The numbers behind enforcement
In 2025, the EU stepped up enforcement against the dominant platforms. In April, Apple and Meta were fined 500 million euros and 200 million euros respectively for not complying with the Digital Markets Act. In September, Google was hit with a 2.95 billion euro fine for breaching EU antitrust rules by distorting competition in the advertising technology industry. In December, X was fined 120 million euros for breaking the bloc’s digital rules on transparency, the first fine made under the Digital Services Act. New investigations into Google’s AI search policies and Meta’s AI policy on WhatsApp are ongoing.
Brussels stays firm despite pressure
EU competition chief Teresa Ribera, responsible for enforcing the DMA and DSA, has signalled that there will be no compromise. Speaking to Politico, she described US pressure as blackmail and reiterated that the European digital rulebook is not up for negotiation. The EU must be prepared to walk away from negotiations rather than soften its rules, she has argued. US Commerce Secretary Howard Lutnick has reportedly pushed the EU to roll back tech regulation in exchange for a steel and aluminium deal, as well as guarantees from Big Tech to build more data centres in the bloc.

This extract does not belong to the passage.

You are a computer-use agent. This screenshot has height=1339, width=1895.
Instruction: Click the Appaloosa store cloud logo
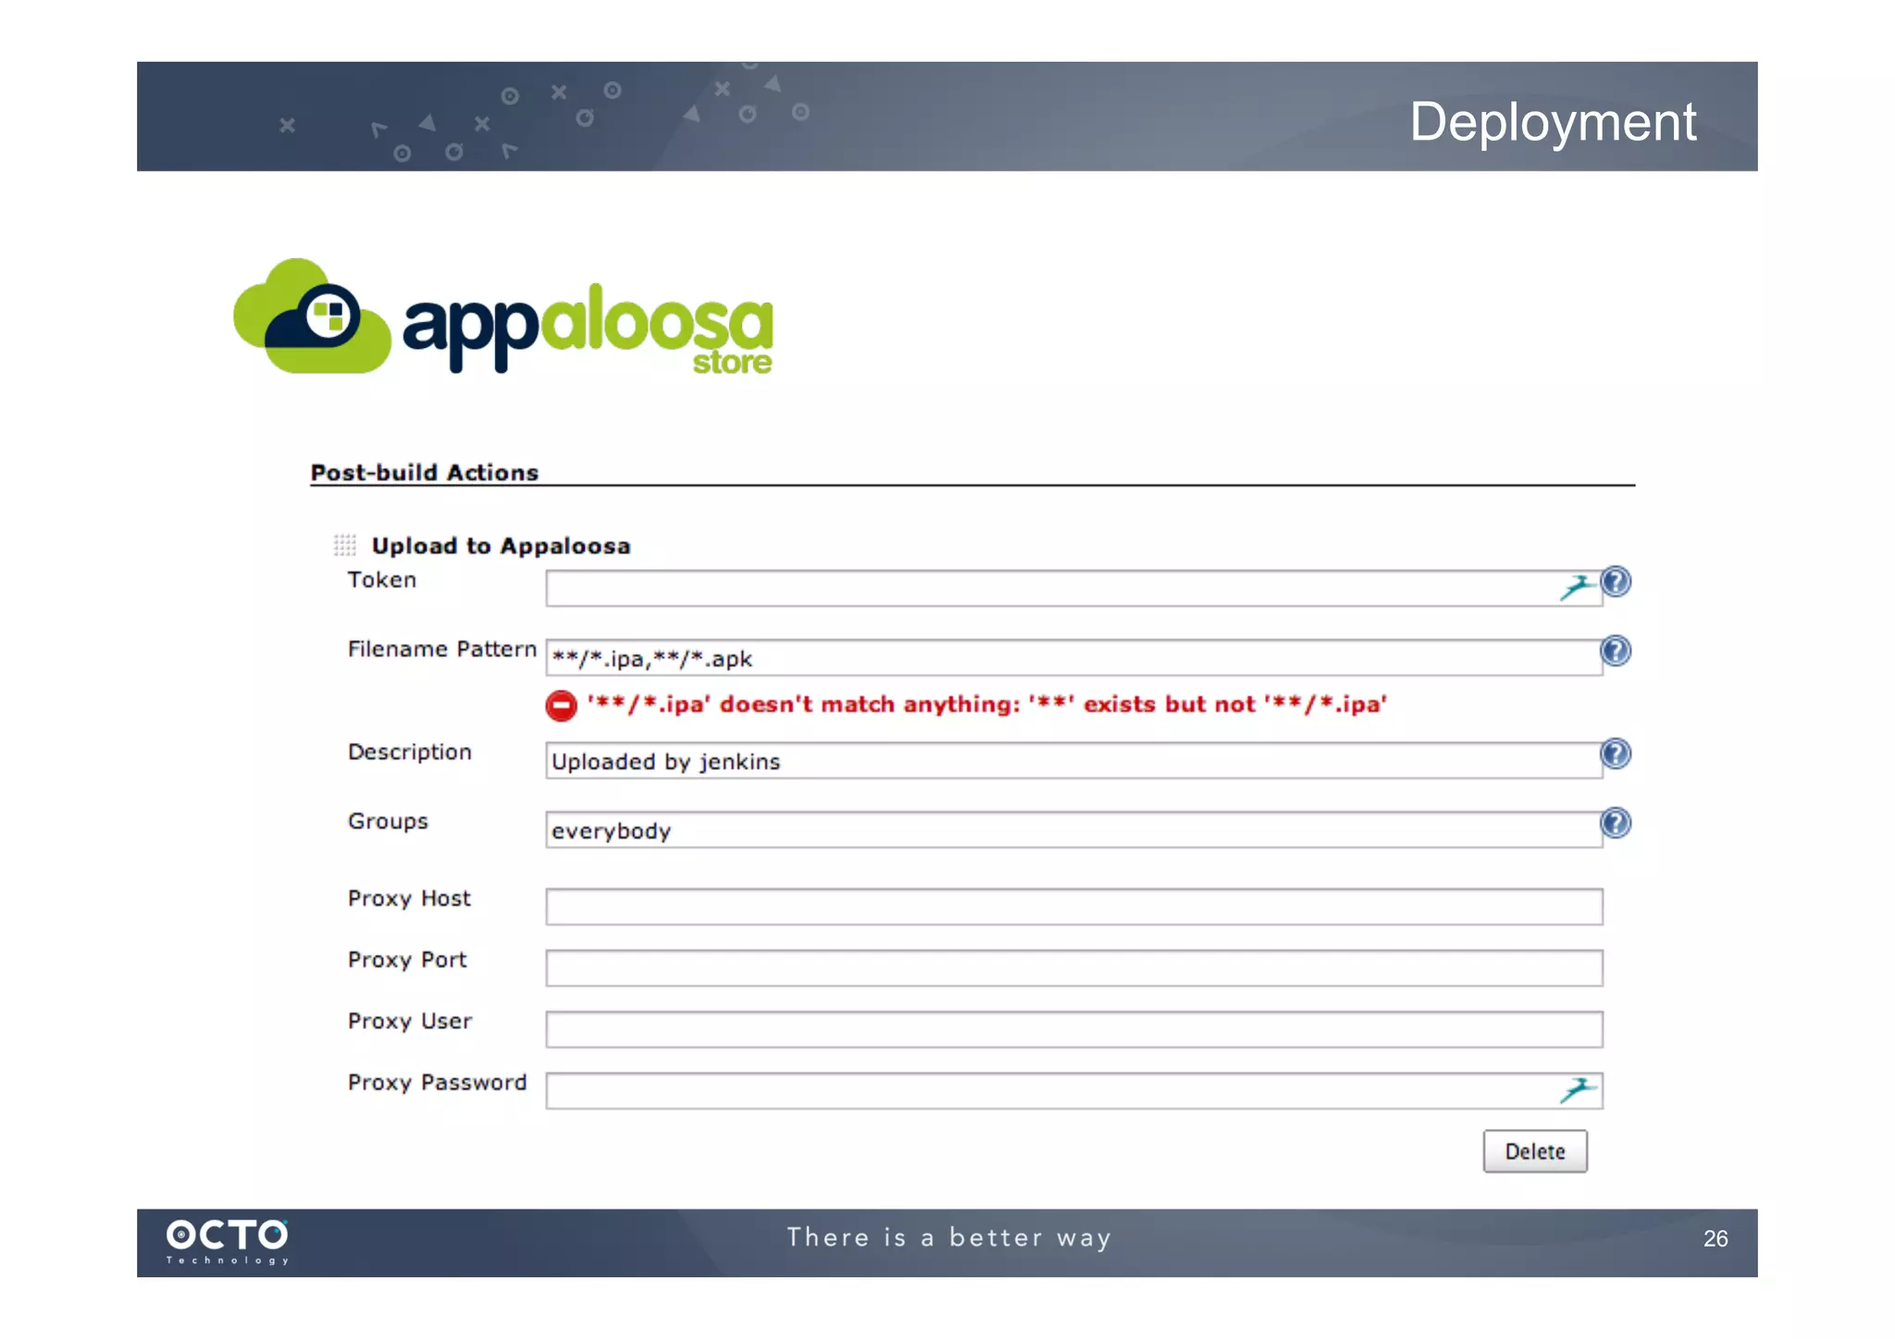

The wider stakes for Europe
For European policymakers grappling with the continent’s productivity challenges, the DMA is also about enabling European companies to compete. If American platforms control essential digital infrastructure, European businesses are locked into dependency relationships that transfer value across the Atlantic and stifle local innovation. Caving to internal or external pressure on enforcement would be a disaster for the European economy, said Mario Marinello, a fellow at the Brussels-based think-tank Bruegel. If you want competitiveness, you need strong competition enforcement. The clash between the EU’s regulatory ambitions and US economic statecraft will likely define transatlantic relations for the rest of 2026.